Senji Nakajima, un japonés de 61 años de edad, tiene una relación con Saori, una muñeca sexual de aspecto realista.

Nakajimam, dice que con su esposa de plástico disfruta de una relación “perfecta”.

Este hombre vive con la muñeca en su apartamento en Tokio donde tiene una relación completamente física con ella.

Al principio cuando obtuvo a la muñeca, Senji solo la utilizaba para propósitos sexuales, sin embargo menciona que ahora tiene sentimientos por ella porque es ‘más que solo una muñeca’. También es completamente leal, “ella nunca me traicionará. Estoy cansado de los humanos modernos y racionales. No tienen corazón”.
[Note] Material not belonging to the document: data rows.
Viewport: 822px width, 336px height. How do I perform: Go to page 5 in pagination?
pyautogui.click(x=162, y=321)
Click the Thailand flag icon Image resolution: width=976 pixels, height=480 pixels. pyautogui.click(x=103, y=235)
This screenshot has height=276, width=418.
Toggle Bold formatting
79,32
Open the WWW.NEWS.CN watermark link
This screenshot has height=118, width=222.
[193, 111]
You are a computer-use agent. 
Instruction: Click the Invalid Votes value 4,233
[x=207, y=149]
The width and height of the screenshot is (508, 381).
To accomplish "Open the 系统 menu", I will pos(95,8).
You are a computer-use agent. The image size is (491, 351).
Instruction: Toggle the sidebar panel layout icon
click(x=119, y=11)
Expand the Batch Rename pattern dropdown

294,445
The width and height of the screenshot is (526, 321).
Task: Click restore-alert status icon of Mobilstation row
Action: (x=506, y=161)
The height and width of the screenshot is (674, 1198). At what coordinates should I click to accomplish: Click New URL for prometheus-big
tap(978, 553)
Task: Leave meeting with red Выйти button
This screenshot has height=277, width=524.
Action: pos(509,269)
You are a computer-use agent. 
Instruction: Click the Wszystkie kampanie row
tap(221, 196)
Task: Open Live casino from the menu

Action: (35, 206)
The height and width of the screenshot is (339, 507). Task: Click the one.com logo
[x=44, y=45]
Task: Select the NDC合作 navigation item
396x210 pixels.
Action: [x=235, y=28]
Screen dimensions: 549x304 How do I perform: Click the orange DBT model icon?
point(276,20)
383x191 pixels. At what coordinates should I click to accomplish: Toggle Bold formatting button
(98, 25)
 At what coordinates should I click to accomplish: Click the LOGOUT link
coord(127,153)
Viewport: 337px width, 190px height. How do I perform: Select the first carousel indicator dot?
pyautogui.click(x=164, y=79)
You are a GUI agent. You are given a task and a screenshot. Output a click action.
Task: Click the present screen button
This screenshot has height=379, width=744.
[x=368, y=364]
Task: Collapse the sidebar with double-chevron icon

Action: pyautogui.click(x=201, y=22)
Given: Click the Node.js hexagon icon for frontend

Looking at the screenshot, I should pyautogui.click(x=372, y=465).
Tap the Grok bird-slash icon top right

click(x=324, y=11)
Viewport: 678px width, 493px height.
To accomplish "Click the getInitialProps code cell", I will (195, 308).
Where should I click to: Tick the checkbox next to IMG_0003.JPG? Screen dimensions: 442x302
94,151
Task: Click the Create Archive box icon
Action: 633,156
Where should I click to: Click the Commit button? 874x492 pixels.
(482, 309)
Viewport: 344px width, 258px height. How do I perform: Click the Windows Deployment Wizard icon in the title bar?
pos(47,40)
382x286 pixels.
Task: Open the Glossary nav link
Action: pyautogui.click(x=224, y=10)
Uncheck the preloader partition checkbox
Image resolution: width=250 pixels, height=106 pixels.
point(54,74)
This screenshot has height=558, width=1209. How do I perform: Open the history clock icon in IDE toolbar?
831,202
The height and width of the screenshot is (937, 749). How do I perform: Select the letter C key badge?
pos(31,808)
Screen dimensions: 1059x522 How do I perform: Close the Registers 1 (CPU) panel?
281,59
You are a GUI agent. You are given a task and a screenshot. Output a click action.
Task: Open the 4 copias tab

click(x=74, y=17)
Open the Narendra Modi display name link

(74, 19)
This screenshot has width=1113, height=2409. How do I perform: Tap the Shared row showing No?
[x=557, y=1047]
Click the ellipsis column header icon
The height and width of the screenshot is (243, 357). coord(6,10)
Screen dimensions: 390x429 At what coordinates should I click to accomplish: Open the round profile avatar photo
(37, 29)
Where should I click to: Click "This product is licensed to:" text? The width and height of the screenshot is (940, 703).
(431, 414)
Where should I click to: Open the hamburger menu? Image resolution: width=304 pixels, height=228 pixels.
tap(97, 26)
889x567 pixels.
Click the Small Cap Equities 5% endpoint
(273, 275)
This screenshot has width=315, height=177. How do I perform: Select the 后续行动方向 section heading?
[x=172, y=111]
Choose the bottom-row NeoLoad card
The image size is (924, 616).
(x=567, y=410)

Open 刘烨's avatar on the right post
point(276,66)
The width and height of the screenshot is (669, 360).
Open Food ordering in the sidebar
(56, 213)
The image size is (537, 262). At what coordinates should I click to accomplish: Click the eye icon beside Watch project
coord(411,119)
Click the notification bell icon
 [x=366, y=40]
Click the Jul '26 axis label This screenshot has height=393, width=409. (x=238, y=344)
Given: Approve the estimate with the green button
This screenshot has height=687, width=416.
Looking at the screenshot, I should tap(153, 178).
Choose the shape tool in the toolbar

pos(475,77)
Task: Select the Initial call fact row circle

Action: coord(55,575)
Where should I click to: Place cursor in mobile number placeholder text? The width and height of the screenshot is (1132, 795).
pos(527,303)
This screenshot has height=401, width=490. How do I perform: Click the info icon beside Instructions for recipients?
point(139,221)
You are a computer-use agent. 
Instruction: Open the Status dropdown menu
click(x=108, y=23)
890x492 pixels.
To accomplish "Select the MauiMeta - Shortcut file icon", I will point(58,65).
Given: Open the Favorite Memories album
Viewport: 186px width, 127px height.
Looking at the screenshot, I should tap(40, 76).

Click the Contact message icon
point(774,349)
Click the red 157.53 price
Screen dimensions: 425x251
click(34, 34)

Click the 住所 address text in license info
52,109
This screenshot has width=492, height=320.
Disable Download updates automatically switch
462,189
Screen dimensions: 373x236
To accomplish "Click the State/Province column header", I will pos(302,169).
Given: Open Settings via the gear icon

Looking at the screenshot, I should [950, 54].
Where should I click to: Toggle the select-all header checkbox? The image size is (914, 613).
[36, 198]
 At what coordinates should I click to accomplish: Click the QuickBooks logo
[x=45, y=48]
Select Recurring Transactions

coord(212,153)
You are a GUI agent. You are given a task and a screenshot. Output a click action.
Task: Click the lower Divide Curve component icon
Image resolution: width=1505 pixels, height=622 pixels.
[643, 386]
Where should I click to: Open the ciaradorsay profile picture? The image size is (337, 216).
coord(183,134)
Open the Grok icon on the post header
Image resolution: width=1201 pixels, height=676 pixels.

Él trata a Saori lo mejor que puede. La baña cada mañana, escoge sus atuendos y hasta tienen salidas románticas. Shenji añadió: “Para mí, ella es más que solo una muñeca. No es sólo caucho y silicona. Ella necesita mucha ayuda pero aún así es mi pareja perfecta quien comparte preciosos momentos conmigo y enriquece mi vida”.

Parece que esta relación con un ente, que esencialmente no posee ninguna emoción, le ha resultado bastante bien a este hombre. Honestamente, por acá preferimos la compañía de una persona real.